Elin mengalihkan pandangan ke arah wanita bernama Erika itu. Wajahnya semakin memerah setelah mendengar ucapan Raja.

“Saya yakin dia pura-pura enggak sadar! Masih bocil saja sudah senggol-senggol sembarangan! Mau jadi penjahat kelamin—”

“Mbak Erika, saya harap Anda tidak bicara sembarangan sebelum menyesali ucapan Anda.” Kali ini Elin kembali bersuara. Geram sekali ia pada si Erika ini. Sepertinya Erika sangat suka menuduh orang dan bermulut pedas. Bicara tidak diayak. Seperti beras yang banyak kutu saja.

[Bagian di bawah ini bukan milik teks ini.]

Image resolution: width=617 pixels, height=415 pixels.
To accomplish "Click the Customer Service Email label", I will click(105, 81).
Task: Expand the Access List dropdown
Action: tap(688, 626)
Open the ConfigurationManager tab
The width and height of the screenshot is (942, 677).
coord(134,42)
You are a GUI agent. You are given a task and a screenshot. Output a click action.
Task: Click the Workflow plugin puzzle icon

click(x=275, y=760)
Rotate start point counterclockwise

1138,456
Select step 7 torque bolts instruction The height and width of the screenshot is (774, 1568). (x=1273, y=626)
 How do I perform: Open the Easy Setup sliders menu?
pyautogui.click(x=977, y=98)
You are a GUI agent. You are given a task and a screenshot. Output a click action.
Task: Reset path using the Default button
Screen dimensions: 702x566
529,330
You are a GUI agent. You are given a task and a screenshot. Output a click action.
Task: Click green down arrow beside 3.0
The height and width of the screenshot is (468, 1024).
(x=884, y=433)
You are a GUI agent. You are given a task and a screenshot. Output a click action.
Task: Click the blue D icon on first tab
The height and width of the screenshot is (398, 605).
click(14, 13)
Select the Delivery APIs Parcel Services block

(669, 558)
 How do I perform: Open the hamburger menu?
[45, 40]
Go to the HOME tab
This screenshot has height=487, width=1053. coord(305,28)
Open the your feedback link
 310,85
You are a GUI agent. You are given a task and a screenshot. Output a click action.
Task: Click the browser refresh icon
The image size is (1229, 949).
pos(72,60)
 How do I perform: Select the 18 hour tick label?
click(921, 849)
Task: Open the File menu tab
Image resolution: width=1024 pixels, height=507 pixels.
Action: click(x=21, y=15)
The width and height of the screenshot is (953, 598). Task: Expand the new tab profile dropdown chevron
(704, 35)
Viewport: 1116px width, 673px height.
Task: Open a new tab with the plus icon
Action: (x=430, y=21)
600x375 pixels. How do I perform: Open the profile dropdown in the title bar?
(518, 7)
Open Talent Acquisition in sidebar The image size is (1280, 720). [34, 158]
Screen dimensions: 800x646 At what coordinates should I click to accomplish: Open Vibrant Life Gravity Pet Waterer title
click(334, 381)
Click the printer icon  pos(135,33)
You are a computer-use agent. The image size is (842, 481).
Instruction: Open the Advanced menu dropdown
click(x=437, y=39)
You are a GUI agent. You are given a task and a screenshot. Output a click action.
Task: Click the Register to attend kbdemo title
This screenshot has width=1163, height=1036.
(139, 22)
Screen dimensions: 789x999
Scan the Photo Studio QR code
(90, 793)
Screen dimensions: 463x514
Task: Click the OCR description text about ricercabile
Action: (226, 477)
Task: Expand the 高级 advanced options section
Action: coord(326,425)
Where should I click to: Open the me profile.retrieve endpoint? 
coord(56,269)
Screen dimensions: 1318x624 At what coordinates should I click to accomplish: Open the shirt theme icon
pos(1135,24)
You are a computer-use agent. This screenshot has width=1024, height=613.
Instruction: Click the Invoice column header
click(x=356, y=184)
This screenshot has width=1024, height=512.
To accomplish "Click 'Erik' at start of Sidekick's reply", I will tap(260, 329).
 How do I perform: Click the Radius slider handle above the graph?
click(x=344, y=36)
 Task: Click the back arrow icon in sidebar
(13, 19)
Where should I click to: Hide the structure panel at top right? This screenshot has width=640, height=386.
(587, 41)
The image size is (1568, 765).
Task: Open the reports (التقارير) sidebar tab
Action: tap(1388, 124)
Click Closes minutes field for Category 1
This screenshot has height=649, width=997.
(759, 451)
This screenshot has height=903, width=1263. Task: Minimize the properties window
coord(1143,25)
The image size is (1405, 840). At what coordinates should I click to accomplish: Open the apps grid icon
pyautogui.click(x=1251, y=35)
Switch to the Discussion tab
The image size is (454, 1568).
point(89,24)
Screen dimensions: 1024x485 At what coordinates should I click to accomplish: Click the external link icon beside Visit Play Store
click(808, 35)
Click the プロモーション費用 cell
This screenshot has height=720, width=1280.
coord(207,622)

“Saya bicara sesuai kenyataan loh! Anak tadi nyenggol—”

“TAS-nya yang menyenggol, Mbak, bukan anak tadi,” potong Elin kembali. Kali ini lebih tegas. “Apa perlu kita lihat lagi rekaman CCTV-nya seperti yang Mas Raja katakan? Biar sekalian kita melihat sampai lima kali.”

Pimpinan bus dan dua orang karyawan di ruangan ini hanya mampu terbengong melihat perdebatan Elin, Raja dan wanita bernama Erika tersebut. Mungkin mereka juga kebingungan untuk melerai. Terlebih Erika masih saja menggebu tidak ingin mengaku salah.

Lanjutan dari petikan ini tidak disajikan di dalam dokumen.